What happens if you supply 7.5...9V instead of 12V. With 12V the AMS1117 gets hot very quick.
Do you power the OLED display with the 5V pin ? How much current does it use ?
Could you do some measurements, to determine the current through the AMS1117.

(while I was typing this, MarkT already wrote the same about the capacitors)

While they might be caps are they of the right value?

Peter_n:
1,2,3...7 I count 7 capacitors on bottom side.
I think the AMS1117 has two capacitors.

By the way - when quoting items from eBay, remove the question mark and all characters following. They only refer to your present eBay session.

Paul__B:

By the way - when quoting items from eBay, remove the question mark and all characters following. They only refer to your present eBay session.

Whoops yeah Paul forgot to log out of eBay before i copied the link.

But anyways, looking at the data sheet for the AMS1117 it only has the suggested caps for the adjustable version , these have the fixed 5v version.

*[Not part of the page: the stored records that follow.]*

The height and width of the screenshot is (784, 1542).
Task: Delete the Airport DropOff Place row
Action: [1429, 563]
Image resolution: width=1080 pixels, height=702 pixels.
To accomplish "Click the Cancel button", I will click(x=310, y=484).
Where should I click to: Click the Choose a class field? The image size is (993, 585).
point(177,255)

I assume the cap values would be the same as a lm7805 where its 0.33uf on the input to ground, and 0.1uf on the output to ground. I will test it out later.

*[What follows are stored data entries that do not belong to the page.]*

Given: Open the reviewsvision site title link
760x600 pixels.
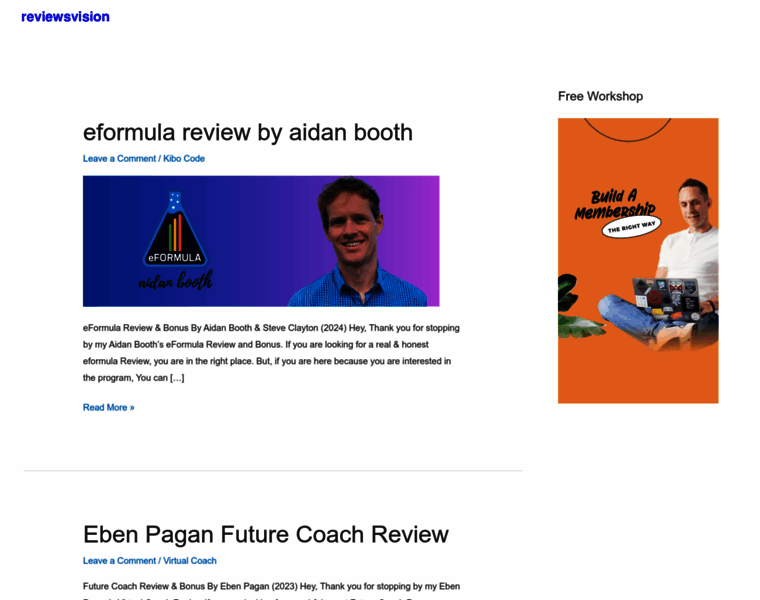Looking at the screenshot, I should pyautogui.click(x=65, y=16).
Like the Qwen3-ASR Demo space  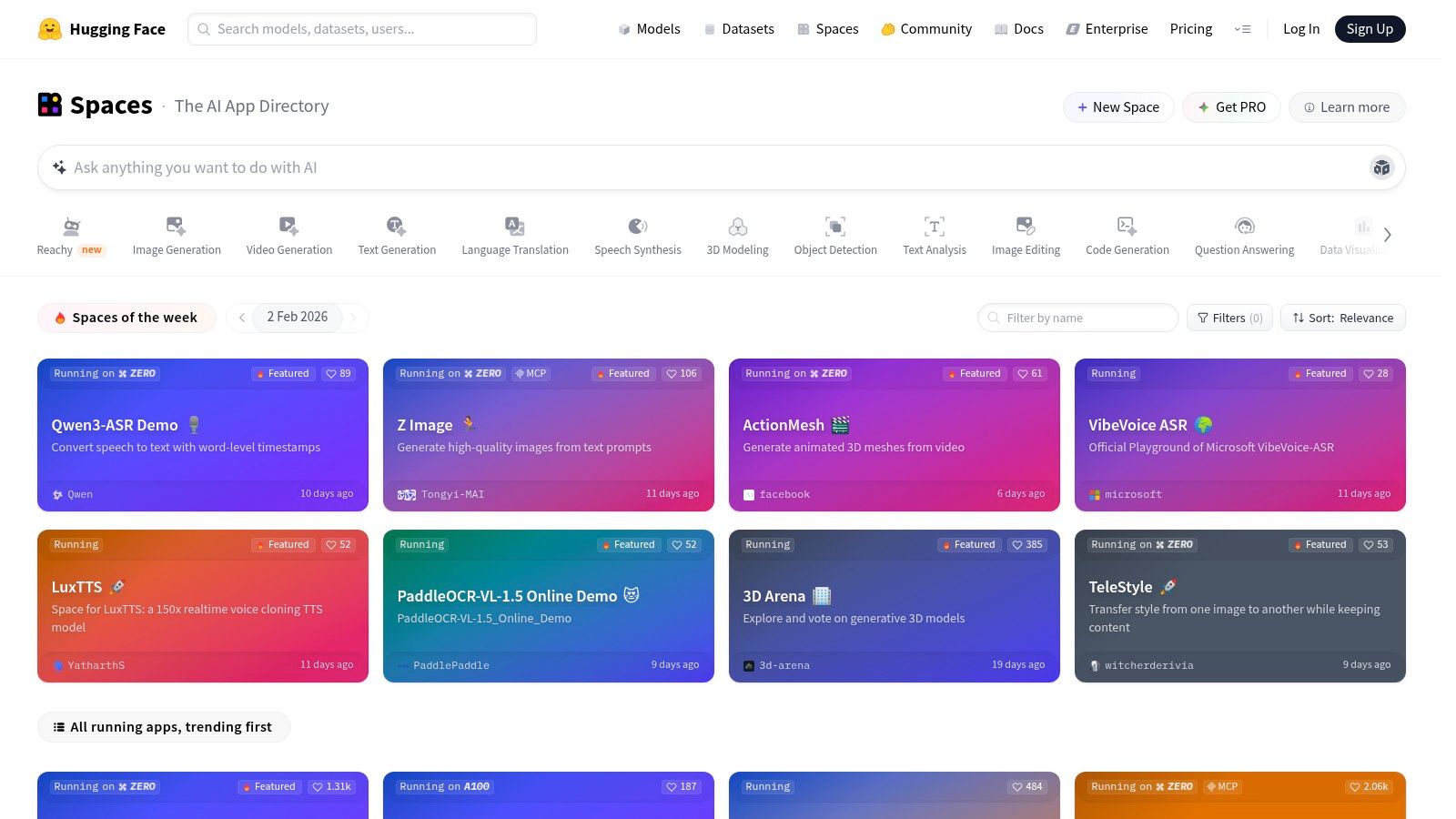[339, 374]
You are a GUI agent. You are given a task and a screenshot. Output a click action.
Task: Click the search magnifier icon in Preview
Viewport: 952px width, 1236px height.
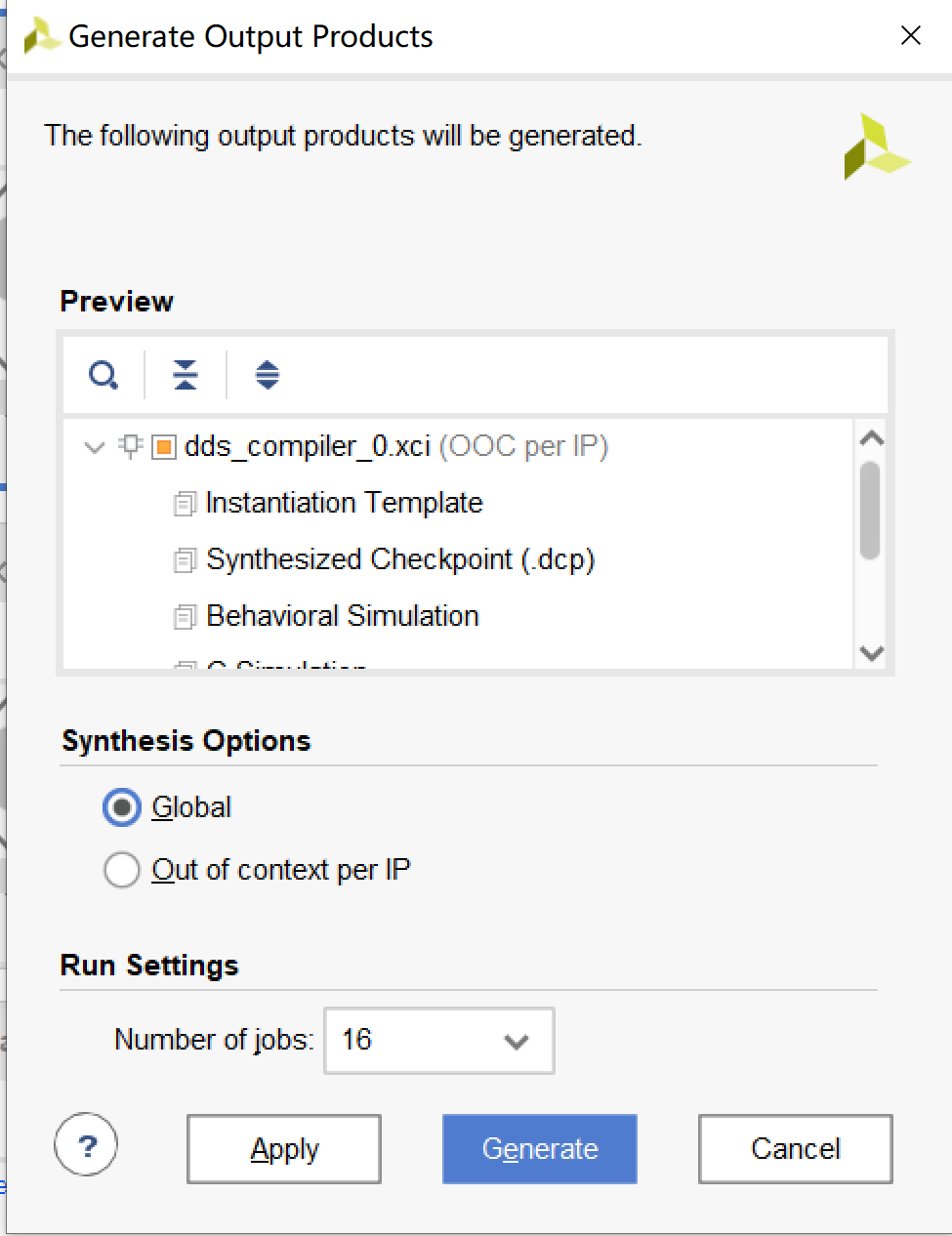tap(103, 375)
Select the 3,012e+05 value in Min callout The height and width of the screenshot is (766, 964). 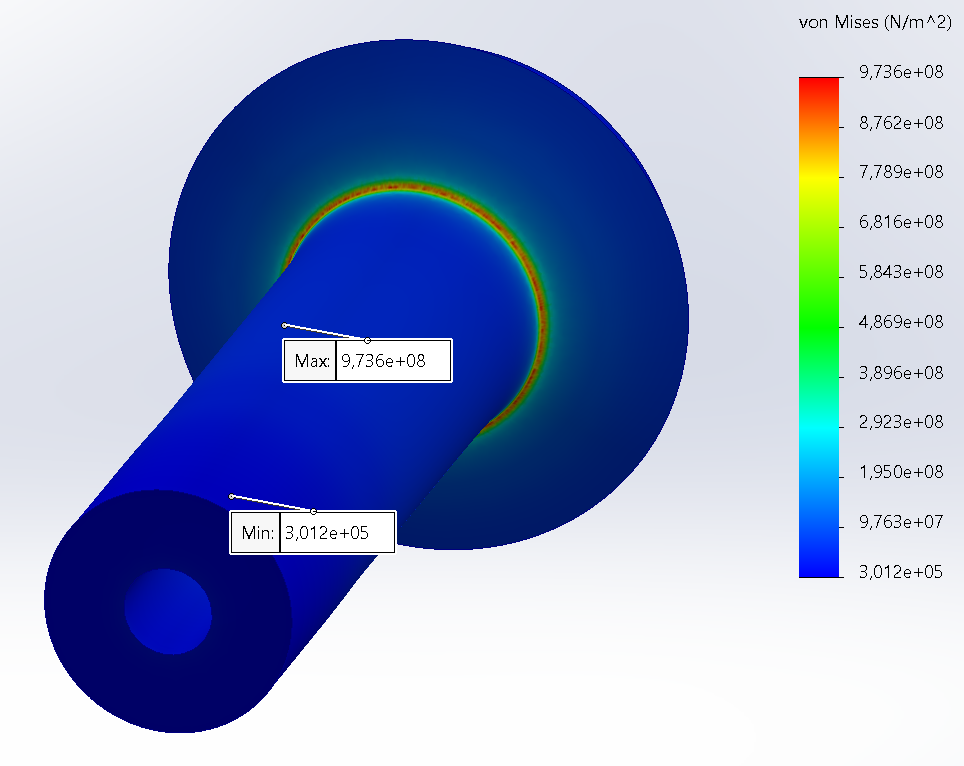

And if you look on the top leg of the AMS1117 pictured, it goes right to the VIN pin, no caps at all.

Peter_n:
1,2,3...7 I count 7 capacitors on bottom side.
I think the AMS1117 has two capacitors.

Those capacitors might be very bad quality. A ripple of 250mV is indeed very large. That is not normal. Does that ripple still exist when nothing else is connected to the Arduino Nano board ? Perhaps the ripple only occurs if the AMS1117 is overheating and shutting down.

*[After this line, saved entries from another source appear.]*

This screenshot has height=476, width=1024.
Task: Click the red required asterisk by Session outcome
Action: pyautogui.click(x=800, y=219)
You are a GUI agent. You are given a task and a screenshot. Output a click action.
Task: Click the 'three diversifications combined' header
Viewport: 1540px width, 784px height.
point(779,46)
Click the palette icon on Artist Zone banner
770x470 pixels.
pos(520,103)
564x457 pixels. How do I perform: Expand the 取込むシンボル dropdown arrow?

What happens if you supply 7.5...9V instead of 12V. With 12V the AMS1117 gets hot very quick.
Do you power the OLED display with the 5V pin ? How much current does it use ?
Could you do some measurements, to determine the current through the AMS1117.

(while I was typing this, MarkT already wrote the same about the capacitors)

No the ripple is down to 50mV when nothing is connected. But the OLED on draws 7 milliwatts, and MLX only draws a few milliamps. Originally i planned on running everything on the 3.3v rail, but for some reason when ever i had both connected everything wouldn't turn on at all, even the Nano would fail to boot up. Turns out instead of having an actual 3.3v regulator, they just ran the 3.3v output of the CH3406 USB driver to the 3.3v pin. Couldn't supply enough current to both the OLED and MLX. Ill take some measurements later.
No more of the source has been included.